◆ Exercise directions ◆
Carry on the data mining project course page below, picking up right after its last line.

Data Mining Project (guided self study)
Year | Semester | Date | Period | Language | In charge |
---|---|---|---|---|---|
2017 | spring | 13.03-13.03. | 4-4 | English | Simo Linkola |
Lectures
Time | Room | Lecturer | Date |
---|---|---|---|
Mon 15-16 | B119 | Simo Linkola | 13.03.2017-13.03.2017 |
Ilmoittautuminen tälle kurssille alkaa tiistaina 16.2. klo 9.00. Aloitusluento MA 13.3. 15-16 B119 on kaikille pakolinen!
Registration for this course starts on Tuesday 16th of February at 9.00. The first lecture on MON 13.3. 15-16 B119 is obligatory for everybody!
General
The participants in the data mining project will work on a topic of their own choosing. The projects should contain two main components: implementation of an algorithm for frequent pattern mining and application of it to real data, including interpretation and assessment of the results.
The project will be done either in teams of size 2-4 individuals or individually. Also in team work, each student must participate both in implementation and application of data mining algorithms. If a participant wishes to work in a team, the teams will be formed during the first meeting. Some example topics and datasets will be provided by the course staff.
Course duration and grading
- The project is 2 credits, but larger projects with extra credit can also be undertaken. If you choose to do so, ask Simo if the topic you are considering is good and keep track of the hours you are using. All the projects should be finished by the end of the 4th period.
- The project will be graded fail / pass / 5, where 5 corresponds to excellent, pass to good and fail to fail.
Submissions
All submissions during the course are done in Moodle. Enrolment key can be found from the starting lecture's slides.
Reserving Guidance
You can reserve individual or project guidance from Simo (slinkola@cs.helsinki)
Simo is also available weekly in B233 on Wednesdays 13-15 (you can also try your luck any other time and drop by B233).
Project timeline
- Mon 13.3. 15-16: Starting lecture, slides
- Finding a team (or deciding to work alone)
- DL Fri 17.3.:Enrol to the course on Moodle. All the messages considering the course are send through Moodle.
- Selecting a topic: task/algorithm and the data to be used
- Working on the topic to decide whether it is feasible to do in a few credits
- DL 31.3. 23.59: Reporting the topic of the project on Moodle
- Working on the topic -- individual or project guidance hours can be reserved or asked from Simo (slinkola@cs.helsinki.fi)

◆ Given data ◆
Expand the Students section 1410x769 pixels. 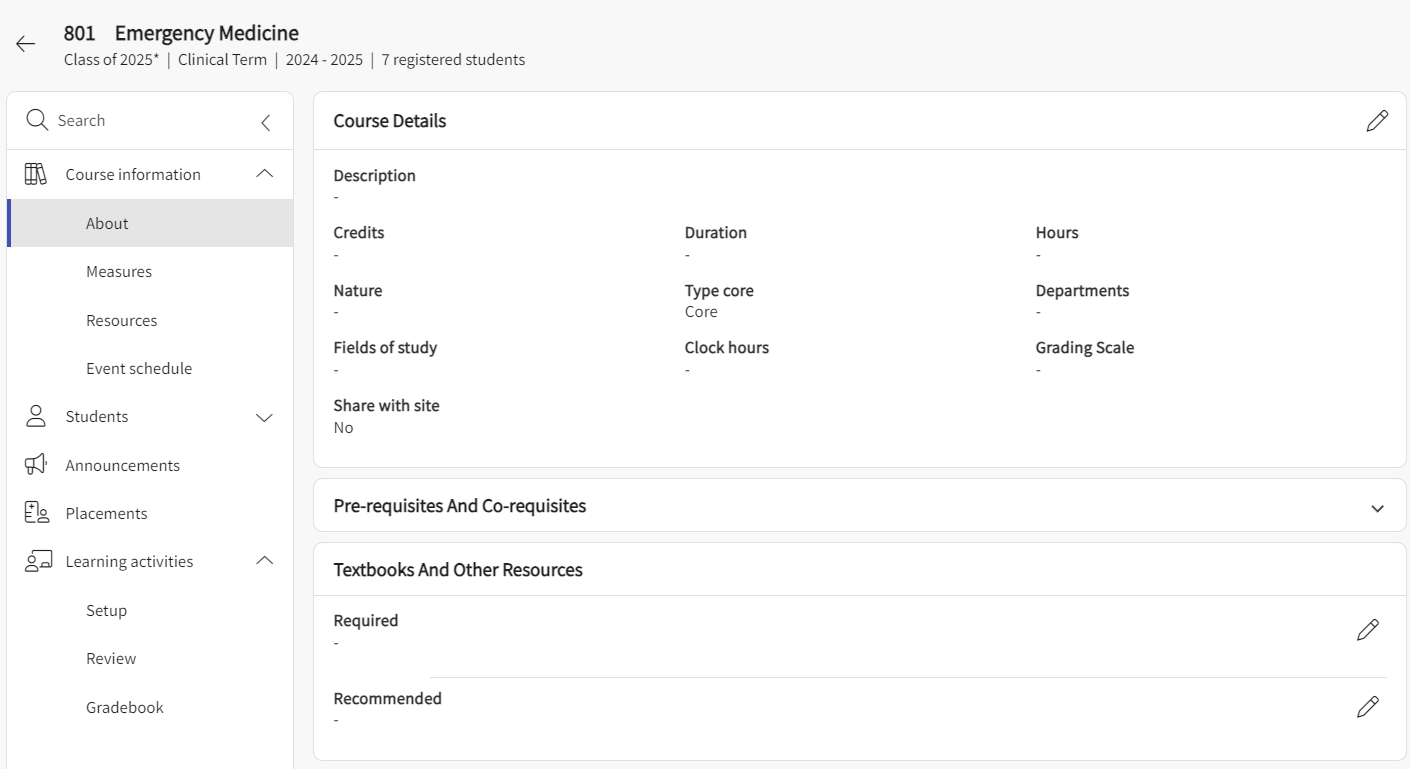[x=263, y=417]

...

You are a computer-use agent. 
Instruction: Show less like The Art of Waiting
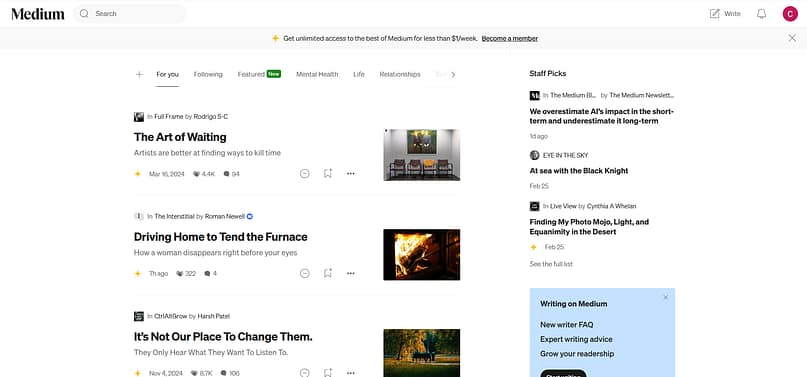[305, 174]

◆ Response below ◆
- Presenting your work on Wed 3.5. 12-15 in CK107, Exactum. There will be a computer with an internet connection, where you can download and show PDFs. Each group / presentation should be around 10-15 minutes, after which there will be time for questions. Overall, the presentation should be on a level that can be followed by anyone who took the DM course earlier.
- DL 5.5. 23.59: Submitting the source code and the report on the project on Moodle. Use https://github.com/UniversityHelsinkiTKTL/tktltiki2 as the Latex template for the report.
- Finish
About Report
The report on the project should contain:
- Project overview: What was your goal, and how you acquired it?
- Description of your task: patterns that are mined and algorithm used for them, pseudocode of the algorithm
- Implementation details: Any preprocessing done for the data, optimisations, etc.
- Compiling/running instructions of the code: How others can replicate your results?
- Analysis of the results: How your results should be understood? e.g. Do not list all the frequent itemsets, but give some examples of them and analyse what they mean for the data at hand!
- Conclusions: What was good and what went wrong? Any possible directions for the future work?
- Time allocations used for the project for each group member and a short description of what each member did.
The report should not be too long, but understandable for others who have taken the DM course earlier. Focus on the things specific for your project. Make your analysis meaningful but concise.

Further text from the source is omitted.